27.9.22

A violência eternamente prometida

Rodrigo Leão ft. Federico Albanese, “O Método”, in https://www.youtube.com/watch?v=suZAzdZBRCs

(Mote: filme “Restos do Vento”, de Tiago Guedes)

Não deixamos de ser animais. Quando, na palavra animal, está embutido o selvagem arreigado no mais fundo do nosso magma.

Ninguém pode dizer que nunca foi testemunha de violência. Da violência habitualmente gratuita e da violência que as dilações argumentativas podem considerar como legítima. Poucos serão os que contestam o axioma da violência legitimada pelas circunstâncias que acabam por seu o seu pretexto. É inútil entrar na subjetividade dos critérios que legitimam a violência. O conceito de violência legítima é que está em causa. Ao levantar a cancela que a justifica, a liberalidade com que se procurar legitimar outras formas de violência é a fogueira onde arde a indeterminação. A violência torna-se uma instituição humana.

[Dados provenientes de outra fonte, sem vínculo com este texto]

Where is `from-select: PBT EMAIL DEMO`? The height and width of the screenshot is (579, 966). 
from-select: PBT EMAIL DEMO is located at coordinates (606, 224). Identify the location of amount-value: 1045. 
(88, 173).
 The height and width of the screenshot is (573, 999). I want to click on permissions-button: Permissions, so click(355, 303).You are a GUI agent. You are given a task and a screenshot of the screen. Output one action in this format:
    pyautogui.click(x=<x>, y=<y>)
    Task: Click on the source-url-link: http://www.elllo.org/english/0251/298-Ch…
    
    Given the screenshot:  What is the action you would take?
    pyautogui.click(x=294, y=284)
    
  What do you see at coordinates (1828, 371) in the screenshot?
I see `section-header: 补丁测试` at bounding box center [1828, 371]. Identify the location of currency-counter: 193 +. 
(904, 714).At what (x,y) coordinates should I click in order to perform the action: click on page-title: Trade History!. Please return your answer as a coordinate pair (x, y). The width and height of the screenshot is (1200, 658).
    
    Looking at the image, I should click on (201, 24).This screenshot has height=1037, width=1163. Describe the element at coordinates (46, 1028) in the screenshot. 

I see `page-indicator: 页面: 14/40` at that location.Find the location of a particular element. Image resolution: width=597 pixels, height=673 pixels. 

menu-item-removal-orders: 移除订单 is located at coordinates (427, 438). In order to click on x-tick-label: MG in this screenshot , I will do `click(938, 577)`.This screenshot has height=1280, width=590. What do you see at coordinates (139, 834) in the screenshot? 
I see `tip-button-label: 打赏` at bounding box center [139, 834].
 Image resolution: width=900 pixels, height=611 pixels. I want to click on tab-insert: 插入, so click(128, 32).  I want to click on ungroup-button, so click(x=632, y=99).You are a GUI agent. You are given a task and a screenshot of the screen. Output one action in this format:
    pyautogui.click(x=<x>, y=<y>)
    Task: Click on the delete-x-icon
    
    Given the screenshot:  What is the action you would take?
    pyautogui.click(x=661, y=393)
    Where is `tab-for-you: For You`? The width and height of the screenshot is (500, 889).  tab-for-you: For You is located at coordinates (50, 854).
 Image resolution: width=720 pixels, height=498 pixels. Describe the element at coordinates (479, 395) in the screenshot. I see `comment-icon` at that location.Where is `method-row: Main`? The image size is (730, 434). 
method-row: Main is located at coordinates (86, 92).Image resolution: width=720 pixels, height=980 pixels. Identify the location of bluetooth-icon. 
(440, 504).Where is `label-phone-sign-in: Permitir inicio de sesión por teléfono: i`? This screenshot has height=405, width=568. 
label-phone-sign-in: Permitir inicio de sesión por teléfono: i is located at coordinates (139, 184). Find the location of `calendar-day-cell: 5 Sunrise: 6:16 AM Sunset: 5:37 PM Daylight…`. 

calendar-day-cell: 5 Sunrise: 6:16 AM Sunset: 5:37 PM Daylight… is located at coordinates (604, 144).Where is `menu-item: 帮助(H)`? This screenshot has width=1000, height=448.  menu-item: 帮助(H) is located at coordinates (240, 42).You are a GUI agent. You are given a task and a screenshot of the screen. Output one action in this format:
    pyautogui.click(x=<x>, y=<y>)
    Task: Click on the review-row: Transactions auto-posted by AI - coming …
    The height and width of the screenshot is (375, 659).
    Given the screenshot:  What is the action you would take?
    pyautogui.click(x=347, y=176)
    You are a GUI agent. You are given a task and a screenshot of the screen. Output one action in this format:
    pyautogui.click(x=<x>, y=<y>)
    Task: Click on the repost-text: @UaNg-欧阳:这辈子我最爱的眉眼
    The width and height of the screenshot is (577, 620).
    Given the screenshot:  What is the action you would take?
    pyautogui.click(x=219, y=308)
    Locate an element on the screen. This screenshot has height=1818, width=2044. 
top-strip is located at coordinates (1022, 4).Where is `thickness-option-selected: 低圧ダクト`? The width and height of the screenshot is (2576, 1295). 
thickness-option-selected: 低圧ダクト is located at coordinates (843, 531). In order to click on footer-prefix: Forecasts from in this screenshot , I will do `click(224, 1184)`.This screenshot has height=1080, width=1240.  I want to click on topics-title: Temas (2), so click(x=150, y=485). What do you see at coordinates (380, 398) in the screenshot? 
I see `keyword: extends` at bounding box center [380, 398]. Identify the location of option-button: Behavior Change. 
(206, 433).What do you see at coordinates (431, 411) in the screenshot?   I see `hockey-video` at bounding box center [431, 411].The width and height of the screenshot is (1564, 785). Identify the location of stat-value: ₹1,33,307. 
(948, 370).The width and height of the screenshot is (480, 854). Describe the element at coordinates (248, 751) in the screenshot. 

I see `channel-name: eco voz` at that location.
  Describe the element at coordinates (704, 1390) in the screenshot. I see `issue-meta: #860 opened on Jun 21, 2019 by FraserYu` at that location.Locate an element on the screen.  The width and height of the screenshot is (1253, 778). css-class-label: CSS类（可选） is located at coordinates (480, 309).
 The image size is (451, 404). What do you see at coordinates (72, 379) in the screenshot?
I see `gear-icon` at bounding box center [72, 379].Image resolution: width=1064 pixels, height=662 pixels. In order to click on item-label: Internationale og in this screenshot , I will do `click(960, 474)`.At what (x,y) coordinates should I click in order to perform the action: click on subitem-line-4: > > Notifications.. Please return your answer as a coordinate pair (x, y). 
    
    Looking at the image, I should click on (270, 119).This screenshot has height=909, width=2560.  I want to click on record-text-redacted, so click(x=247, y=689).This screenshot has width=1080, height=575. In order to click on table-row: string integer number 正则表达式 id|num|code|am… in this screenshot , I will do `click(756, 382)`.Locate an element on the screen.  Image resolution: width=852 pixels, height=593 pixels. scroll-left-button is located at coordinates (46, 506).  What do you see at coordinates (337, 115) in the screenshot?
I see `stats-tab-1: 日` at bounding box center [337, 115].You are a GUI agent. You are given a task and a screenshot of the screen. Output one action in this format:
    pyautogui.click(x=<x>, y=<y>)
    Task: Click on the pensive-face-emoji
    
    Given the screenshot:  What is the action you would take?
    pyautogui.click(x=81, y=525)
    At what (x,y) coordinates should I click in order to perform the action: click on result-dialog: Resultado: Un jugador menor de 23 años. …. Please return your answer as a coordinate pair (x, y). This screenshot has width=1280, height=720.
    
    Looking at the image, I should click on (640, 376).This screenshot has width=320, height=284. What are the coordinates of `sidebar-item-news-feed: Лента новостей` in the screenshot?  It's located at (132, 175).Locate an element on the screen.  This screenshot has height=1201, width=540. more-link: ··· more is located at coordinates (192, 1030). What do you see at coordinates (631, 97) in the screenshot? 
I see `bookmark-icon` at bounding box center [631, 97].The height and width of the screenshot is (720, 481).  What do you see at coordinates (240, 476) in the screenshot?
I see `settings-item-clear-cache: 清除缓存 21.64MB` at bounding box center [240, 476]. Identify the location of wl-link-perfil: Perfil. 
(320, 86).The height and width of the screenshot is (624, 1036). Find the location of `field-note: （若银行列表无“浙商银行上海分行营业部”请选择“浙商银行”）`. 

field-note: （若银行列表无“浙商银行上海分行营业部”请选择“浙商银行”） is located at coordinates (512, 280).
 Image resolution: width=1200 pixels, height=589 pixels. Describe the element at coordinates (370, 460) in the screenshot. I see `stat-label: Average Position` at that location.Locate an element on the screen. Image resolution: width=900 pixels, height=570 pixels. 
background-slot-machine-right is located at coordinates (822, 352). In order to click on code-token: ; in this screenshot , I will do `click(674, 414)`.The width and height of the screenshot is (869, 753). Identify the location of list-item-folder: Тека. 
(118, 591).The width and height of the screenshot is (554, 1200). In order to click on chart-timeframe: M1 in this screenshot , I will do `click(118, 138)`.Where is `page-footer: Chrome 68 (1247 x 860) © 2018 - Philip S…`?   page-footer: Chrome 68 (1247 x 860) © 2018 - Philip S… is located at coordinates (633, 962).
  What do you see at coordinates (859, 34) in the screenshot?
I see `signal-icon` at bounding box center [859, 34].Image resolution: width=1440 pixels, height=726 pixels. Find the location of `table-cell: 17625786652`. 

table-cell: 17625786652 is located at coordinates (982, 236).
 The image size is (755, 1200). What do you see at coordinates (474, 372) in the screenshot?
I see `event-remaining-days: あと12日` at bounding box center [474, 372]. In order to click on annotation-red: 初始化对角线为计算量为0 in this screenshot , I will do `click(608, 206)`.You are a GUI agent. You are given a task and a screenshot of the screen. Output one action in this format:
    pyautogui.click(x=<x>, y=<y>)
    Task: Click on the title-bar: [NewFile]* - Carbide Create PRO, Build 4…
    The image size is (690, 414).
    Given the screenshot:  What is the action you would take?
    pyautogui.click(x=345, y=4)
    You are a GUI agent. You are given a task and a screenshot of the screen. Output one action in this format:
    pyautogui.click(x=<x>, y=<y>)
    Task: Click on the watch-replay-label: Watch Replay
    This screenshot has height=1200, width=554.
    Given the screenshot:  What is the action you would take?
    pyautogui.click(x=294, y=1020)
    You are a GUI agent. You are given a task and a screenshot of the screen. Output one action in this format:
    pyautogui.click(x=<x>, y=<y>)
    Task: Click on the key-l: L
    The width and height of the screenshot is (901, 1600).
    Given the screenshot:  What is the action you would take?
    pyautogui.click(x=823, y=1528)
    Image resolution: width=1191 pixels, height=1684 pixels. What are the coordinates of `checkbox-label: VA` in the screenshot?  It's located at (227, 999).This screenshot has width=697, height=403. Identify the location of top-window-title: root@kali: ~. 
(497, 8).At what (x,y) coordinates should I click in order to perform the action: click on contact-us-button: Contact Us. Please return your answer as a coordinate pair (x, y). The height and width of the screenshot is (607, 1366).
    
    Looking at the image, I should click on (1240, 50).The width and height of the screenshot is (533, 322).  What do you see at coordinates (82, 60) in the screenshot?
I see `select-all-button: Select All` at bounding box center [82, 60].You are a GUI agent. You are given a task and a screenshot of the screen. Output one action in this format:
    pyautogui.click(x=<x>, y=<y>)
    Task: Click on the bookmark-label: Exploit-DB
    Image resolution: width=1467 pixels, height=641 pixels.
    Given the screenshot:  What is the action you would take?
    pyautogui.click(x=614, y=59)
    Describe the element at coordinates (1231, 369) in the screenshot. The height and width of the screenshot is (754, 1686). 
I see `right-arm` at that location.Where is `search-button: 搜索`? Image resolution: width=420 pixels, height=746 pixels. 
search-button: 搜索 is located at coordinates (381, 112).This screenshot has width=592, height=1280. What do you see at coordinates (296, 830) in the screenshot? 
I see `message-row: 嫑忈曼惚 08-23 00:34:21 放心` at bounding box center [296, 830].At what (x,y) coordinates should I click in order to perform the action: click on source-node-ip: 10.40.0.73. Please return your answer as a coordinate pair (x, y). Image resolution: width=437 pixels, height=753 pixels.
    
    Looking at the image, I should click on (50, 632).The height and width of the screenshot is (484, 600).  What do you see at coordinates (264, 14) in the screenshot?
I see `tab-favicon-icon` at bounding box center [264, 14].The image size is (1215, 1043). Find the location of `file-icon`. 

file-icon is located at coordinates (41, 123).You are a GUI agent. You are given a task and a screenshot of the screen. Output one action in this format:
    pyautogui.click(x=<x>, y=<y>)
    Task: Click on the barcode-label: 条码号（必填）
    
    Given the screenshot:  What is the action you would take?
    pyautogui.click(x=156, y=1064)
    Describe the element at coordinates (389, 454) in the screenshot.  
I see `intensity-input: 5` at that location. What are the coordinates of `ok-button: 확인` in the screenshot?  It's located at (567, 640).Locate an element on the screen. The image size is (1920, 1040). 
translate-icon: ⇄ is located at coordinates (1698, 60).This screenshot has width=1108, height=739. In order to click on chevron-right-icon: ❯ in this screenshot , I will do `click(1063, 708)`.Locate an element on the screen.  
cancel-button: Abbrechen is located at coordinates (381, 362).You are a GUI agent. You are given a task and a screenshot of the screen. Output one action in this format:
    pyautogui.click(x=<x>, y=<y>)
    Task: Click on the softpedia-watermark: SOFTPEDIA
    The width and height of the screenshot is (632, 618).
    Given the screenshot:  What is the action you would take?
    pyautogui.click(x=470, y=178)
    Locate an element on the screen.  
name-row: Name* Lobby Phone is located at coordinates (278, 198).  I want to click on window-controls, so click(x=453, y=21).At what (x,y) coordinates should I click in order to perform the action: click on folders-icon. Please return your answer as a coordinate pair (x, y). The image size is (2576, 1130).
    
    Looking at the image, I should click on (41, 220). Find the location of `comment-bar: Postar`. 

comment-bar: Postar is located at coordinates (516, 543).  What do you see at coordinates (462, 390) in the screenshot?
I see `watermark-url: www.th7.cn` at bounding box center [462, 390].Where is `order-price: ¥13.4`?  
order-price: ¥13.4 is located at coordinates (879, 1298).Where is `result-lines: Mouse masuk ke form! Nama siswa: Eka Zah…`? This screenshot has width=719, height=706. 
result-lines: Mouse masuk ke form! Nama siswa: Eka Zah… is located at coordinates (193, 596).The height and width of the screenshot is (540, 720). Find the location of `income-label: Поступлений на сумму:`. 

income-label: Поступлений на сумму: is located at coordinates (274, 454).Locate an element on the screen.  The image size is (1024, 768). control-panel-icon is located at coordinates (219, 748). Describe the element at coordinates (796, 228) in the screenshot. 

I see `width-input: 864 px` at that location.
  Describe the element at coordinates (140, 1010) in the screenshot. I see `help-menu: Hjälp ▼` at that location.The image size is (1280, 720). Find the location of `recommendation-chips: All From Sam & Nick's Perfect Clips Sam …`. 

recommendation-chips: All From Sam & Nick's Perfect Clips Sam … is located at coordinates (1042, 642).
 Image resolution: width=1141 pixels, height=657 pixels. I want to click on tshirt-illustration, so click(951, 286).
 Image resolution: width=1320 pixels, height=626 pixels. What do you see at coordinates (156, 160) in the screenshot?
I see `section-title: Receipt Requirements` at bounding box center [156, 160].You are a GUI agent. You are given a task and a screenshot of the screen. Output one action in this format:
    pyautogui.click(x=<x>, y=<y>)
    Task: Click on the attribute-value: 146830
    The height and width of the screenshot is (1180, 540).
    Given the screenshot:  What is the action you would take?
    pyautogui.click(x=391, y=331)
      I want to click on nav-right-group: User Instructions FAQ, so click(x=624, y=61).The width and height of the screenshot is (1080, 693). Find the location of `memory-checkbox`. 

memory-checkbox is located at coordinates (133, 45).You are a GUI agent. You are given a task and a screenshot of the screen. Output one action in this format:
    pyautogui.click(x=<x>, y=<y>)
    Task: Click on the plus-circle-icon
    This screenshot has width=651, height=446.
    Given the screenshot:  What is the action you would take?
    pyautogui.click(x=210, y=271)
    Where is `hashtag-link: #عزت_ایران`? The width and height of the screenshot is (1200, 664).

Como somos estruturalmente fracos, a violência propende a ser exercida sobre os mais fracos. É outro anátema da violência: a hipocrisia. A pútrida luva da violência faz-se abater quando a perceção do vencimento da violência estiver mais próximo, ou seja, sobre os mais fracos. A violência dos fortes sobre os indefesos é um sacrifício que cola os algozes à selvajaria. Não só o indefeso suporta esta condição, sem disso ter consciência, o que devia torná-lo imune a qualquer forma de violência; como os que escolhem a violência sobre o vulnerável atuam em bando, ampliando a natureza aviltante da violência.

É uma violência institucionalizada porque se fundeia nos códigos de conduta informais da sociedade. Que se exercem por cima das leis, quase sempre: a engrenagem social, que se alimenta da espontaneidade das relações entre pares, de uma desinstitucionalização endémica ao menor pulsar popular, desiste do respeito das leis quando supõe ser seu substituto pela superioridade do resultado que acredita alcançar. A falsa coragem dos bravos escuda-se no exercício da violência em grupo. É um bando que atua, lançando a grotesca mão da violência que dilacera a vítima ideal, o indefeso que é sacrificado para apaziguamento instantâneo da turba. 

Há interrogações suprimidas, contudo. Talvez, propositadamente suprimidas. O remorso constitui-se procurador dos pesadelos dos que exercem a violência sobre a vítima útil? Talvez não: eles julgarão que honraram um código de justiça que não se afere pela fragilidade das leis instituídas. E em cada um de nós, mesmo dos que jurem a antítese da violência, não habita um potencial violento, só à espera do rastilho para se tornar espontaneamente violento.?

Talvez seja uma parte, importante e irremediável, da natureza humana.